Rather than show him that I may have been a wee bit intimidated, I gave him the funkiest of sistah-girl neck and eye roll combinations and held my hand up as if to say, “critter please.”
“Didn’t you just tell me that you’d been pissed on three times? I’ll stand.” I held his carrot in my hand and made a bending motion. “Spill it, or I’ll be serving this carrot at my next dinner party.”
If his eyes weren’t painted on he probably would have rolled them. Instead, he just shook his head and began to tell me the story of Ostara, the pagan goddess of spring.
“I used to be a bird.” He said sadly. “I would fly from place to place singing a beautiful melody until one day, for reasons I’m still trying to figure out, Ostara decided to turn me into a rabbit. I was quite sad, as you can probably imagine, because although I could still fly, I really missed being a bird.”

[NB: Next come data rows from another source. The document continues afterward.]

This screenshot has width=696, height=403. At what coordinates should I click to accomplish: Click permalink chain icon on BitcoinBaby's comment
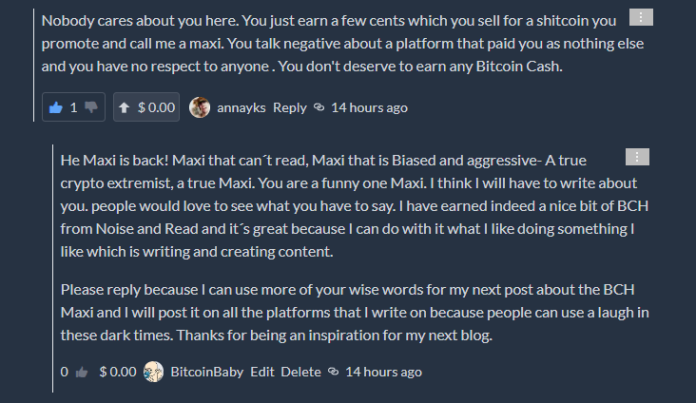[x=333, y=371]
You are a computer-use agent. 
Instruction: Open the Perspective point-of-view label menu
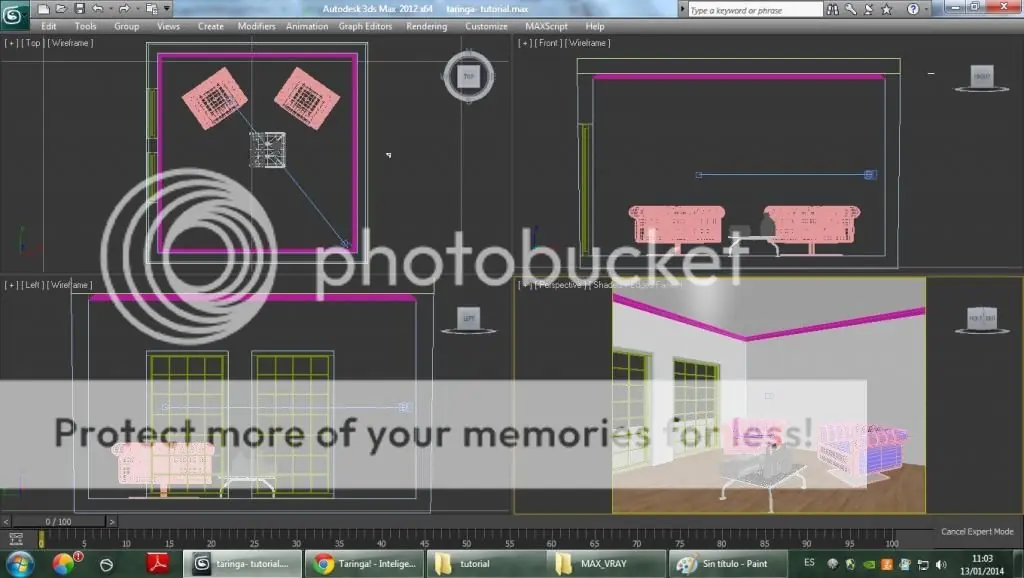pos(561,284)
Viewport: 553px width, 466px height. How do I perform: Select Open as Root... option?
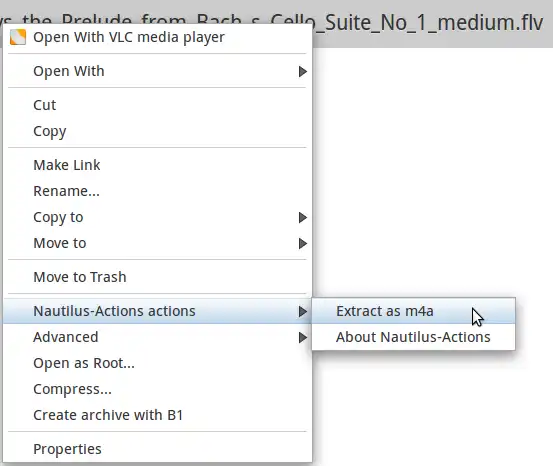click(x=157, y=363)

“Shut up.” I poked him in the chest, “You can fly?”
“Please don’t say that too loudly. These damn brats will be begging for rides next.” He told me. “Anyway, Ostara felt sorry for me, but not sorry enough to turn me back into a bird. Once a year she allows me to lay eggs like a bird but I have to give them away. Only good children are supposed to get my eggs but as you can see..” he motioned towards a group of kids standing in line throwing tantrums and cussing their parents out, “…many parents have found a way around that rule.” He added angrily. “I can’t tell you how jacked up it is to see PAAS and Cadbury's making all of that money off of me and not giving me a dime. Hell, can a Bunny at least get enough to buy some carrot seeds? Those corporate fools have paved the way for ANY little heathen to get an Easter egg.”
“Well damn.” I had a newfound respect for this big hunk of fur. I mean, personally, he didn’t have anything to do with my beliefs surrounding Easter, but I guess, in his own way, he had a purpose.” I suddenly felt kind of sorry for him, getting peed on and having to deal with all of those crying babies and overzealous parents.” I handed him his carrot and smiled warmly at him. “I’ll let you get back to your job. Sorry about the threat of violence, I’m all jacked up on Krispy Kremes.”

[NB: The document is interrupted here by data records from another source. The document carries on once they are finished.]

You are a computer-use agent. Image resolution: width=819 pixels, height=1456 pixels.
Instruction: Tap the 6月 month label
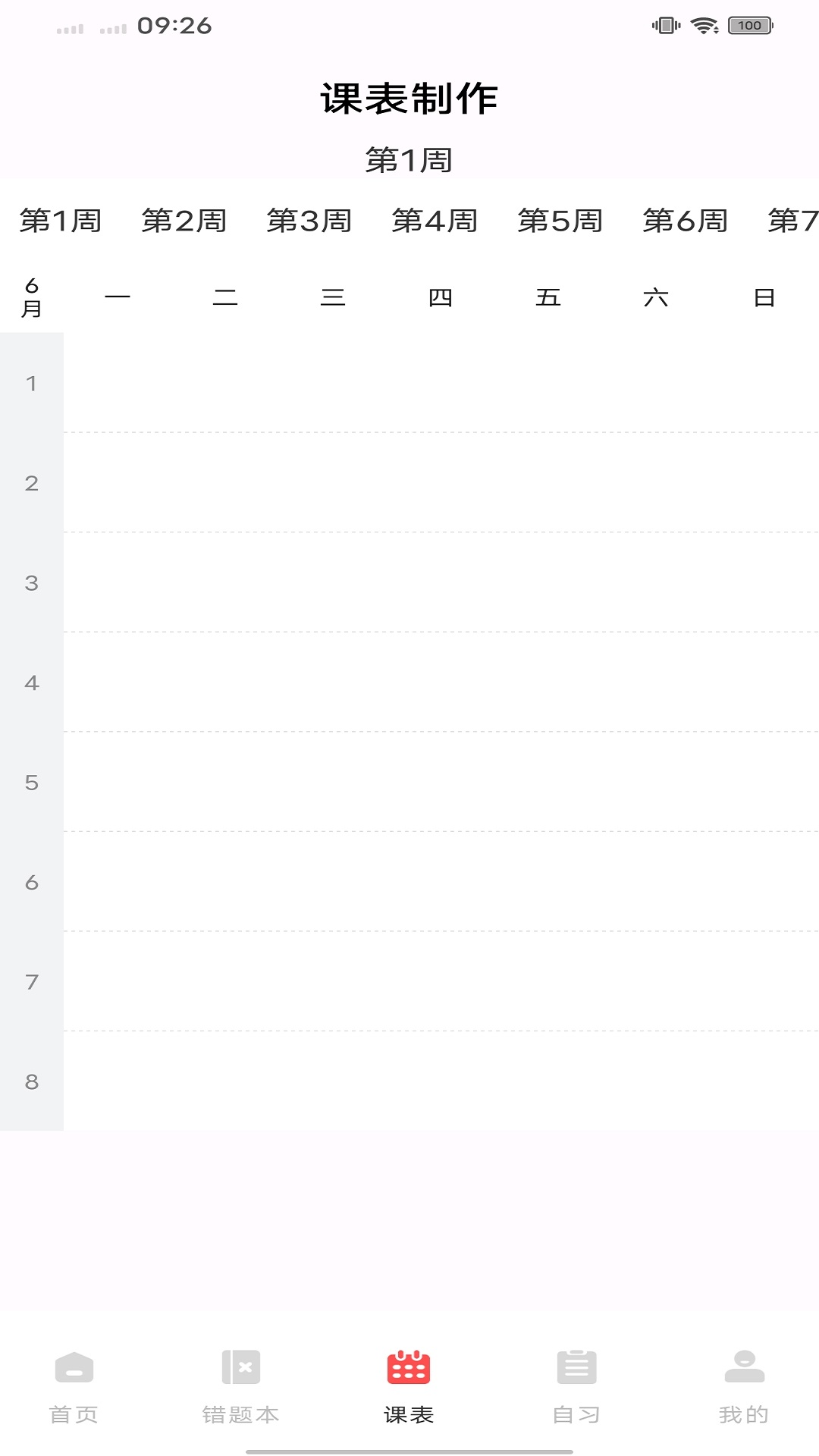point(32,297)
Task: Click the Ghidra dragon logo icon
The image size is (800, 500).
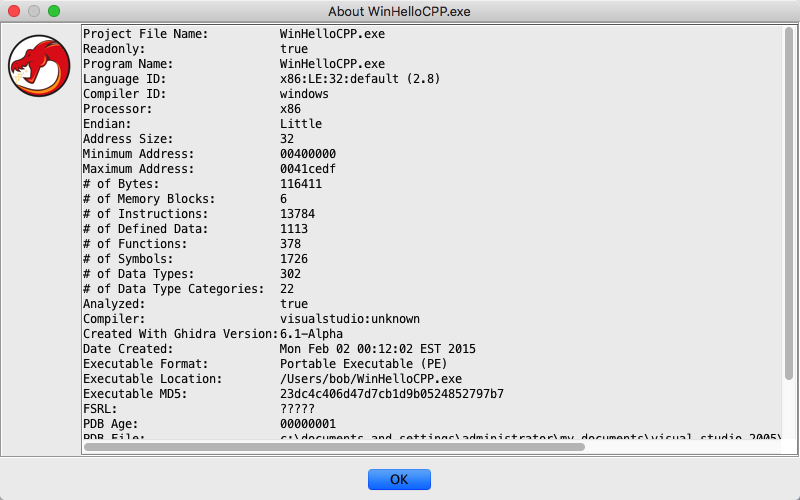Action: pos(39,66)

It was a lame excuse but it made him laugh.
I started to walk away when he called out to me. “Hey, Lady.”
I turned just as he tossed me a large chocolate egg wrapped in beautiful gold foil.
“I laid that one just for you.” He winked at me.
“Thanks Easter Bunny!”

2 comments:
HAAAAAAAAAAAAAAAAAAAAAAAAAAAAAAHAHAHAHA
Lil sis, I have heard a ton of stories about the easter bunny, but this one had me spitting coffee all over the place laughing. My god, my stomach is hurting from laughing so hard!!!
Gurl you know you're sic right...lol...you have a very active and creative imagination...writing suits you...YGG!